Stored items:

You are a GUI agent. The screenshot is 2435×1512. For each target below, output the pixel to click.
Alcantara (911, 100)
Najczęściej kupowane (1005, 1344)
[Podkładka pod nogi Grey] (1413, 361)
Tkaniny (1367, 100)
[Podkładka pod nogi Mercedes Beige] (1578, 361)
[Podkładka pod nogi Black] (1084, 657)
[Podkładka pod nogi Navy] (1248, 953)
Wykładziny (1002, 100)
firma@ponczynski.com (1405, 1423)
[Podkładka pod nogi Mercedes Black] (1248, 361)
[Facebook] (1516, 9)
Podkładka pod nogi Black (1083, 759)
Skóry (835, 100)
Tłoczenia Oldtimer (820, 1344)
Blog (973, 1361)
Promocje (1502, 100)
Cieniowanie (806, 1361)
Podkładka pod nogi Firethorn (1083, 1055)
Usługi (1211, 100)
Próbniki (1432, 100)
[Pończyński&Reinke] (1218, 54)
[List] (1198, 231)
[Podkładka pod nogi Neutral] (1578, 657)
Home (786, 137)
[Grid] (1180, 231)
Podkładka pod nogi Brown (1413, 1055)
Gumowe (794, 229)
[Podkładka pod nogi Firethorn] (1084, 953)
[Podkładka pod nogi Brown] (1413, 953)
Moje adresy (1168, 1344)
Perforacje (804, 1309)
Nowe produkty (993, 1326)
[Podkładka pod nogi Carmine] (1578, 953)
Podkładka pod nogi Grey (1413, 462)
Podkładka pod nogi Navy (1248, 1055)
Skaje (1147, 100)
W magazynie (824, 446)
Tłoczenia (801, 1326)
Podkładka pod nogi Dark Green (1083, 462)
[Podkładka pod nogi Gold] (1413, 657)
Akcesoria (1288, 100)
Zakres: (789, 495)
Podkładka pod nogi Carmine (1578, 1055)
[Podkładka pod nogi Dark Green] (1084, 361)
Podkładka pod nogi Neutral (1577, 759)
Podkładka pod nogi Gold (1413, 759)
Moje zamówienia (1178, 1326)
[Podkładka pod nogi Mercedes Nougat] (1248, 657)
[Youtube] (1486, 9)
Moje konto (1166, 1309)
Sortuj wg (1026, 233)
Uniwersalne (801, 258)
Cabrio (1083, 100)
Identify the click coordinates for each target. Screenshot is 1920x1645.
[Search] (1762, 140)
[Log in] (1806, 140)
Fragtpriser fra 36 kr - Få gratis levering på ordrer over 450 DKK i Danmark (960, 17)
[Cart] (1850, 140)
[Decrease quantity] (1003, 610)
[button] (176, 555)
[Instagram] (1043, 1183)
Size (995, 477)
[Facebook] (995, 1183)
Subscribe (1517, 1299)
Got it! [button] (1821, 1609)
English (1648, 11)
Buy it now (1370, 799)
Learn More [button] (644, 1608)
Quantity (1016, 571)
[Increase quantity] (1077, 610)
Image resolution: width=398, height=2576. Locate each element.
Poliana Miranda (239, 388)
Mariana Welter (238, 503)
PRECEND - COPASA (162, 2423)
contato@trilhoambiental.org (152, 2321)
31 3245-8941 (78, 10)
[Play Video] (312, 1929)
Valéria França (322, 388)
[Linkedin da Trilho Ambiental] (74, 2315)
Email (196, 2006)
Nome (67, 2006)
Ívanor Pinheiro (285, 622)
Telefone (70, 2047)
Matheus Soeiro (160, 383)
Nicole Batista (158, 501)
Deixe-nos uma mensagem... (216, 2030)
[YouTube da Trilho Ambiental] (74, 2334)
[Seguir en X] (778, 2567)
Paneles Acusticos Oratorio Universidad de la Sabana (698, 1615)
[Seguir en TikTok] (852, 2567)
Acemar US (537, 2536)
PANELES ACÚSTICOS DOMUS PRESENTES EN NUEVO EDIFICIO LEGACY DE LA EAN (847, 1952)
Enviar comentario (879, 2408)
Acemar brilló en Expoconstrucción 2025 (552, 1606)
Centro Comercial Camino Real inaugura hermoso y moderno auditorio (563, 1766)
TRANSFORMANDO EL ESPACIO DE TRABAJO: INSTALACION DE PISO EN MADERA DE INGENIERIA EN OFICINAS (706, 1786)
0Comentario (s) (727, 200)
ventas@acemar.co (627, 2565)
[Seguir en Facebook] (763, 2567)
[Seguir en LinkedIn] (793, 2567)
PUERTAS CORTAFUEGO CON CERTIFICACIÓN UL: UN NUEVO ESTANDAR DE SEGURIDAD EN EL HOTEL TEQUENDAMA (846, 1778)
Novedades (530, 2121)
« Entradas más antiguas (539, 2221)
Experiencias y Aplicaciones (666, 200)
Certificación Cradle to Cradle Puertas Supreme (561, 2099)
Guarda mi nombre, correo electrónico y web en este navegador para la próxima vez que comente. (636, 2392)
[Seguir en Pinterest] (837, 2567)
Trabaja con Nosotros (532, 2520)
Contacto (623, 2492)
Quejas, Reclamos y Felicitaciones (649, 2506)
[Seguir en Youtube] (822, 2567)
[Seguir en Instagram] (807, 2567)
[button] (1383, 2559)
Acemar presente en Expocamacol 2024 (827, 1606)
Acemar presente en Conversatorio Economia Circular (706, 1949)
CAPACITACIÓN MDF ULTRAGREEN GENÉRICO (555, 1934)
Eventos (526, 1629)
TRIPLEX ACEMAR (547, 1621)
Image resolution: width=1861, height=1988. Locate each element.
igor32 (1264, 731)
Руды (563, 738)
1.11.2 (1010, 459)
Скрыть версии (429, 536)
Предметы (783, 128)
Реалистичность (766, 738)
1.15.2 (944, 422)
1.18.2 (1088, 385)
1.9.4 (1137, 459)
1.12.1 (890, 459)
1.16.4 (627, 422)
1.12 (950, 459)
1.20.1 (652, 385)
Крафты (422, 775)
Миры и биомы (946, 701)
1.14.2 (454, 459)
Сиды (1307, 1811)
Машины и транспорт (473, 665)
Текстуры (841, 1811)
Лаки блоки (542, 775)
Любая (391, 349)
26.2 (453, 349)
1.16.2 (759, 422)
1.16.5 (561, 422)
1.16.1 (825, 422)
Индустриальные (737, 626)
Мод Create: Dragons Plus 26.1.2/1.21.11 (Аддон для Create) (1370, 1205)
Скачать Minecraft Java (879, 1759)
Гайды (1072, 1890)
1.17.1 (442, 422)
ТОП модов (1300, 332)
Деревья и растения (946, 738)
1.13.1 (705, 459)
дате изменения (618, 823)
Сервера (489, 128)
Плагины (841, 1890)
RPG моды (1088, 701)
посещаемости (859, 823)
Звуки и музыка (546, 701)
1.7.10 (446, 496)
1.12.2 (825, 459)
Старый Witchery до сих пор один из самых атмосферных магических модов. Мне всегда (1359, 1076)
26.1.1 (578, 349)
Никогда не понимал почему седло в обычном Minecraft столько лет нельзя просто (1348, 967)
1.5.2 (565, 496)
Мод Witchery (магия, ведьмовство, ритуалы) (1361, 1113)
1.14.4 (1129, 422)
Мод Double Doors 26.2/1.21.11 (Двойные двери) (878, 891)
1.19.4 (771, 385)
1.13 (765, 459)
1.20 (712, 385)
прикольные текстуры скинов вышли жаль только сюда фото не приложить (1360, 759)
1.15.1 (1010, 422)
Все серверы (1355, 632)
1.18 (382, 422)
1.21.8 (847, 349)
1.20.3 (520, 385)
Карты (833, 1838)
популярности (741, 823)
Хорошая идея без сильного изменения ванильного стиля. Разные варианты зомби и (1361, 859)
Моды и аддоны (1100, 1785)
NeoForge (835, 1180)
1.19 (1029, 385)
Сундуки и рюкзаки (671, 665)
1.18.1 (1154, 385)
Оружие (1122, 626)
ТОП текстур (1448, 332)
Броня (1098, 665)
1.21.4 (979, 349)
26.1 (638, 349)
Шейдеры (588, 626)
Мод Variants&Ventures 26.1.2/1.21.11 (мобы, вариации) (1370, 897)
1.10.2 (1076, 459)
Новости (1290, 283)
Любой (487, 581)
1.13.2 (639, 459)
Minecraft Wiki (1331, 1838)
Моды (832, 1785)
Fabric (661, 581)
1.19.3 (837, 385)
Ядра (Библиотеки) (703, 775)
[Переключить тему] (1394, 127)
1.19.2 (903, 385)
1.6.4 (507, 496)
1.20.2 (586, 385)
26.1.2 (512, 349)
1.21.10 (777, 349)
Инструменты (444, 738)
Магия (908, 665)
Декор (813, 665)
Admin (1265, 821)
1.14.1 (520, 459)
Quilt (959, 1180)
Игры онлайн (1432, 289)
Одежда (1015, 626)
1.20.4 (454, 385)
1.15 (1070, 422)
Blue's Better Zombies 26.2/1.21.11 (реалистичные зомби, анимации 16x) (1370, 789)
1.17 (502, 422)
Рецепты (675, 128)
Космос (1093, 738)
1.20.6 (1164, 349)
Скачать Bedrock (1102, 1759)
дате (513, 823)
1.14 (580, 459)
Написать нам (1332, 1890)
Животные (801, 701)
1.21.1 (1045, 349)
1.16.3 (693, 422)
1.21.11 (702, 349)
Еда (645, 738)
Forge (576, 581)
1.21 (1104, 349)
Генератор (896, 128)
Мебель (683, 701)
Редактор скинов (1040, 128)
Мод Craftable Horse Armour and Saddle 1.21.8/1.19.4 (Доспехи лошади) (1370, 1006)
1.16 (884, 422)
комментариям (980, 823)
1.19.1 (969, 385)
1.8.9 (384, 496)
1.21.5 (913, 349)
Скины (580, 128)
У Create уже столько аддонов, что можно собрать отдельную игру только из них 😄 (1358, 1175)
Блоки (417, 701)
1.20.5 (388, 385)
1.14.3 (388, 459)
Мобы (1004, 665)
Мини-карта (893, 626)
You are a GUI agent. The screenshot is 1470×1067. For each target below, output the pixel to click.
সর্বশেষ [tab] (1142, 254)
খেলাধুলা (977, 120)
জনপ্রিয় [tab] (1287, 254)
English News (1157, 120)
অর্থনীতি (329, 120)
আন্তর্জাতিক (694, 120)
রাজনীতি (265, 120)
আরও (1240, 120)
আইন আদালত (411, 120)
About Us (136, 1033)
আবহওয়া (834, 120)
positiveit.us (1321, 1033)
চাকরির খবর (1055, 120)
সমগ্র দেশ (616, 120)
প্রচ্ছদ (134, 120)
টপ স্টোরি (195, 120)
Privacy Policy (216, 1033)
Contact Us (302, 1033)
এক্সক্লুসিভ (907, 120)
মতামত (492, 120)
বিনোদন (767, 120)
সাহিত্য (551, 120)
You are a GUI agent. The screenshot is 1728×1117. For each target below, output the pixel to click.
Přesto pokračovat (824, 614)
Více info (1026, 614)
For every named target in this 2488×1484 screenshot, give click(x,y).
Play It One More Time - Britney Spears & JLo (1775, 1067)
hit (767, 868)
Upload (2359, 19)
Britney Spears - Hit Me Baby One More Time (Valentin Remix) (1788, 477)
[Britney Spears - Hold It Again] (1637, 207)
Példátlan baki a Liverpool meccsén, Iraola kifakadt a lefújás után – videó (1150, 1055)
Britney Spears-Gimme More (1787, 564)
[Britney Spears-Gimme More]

PROBLEM TO SOLVE:
Only a number is wanted here: how many lines of the data hold the string "each".

ANSWER BOX:
6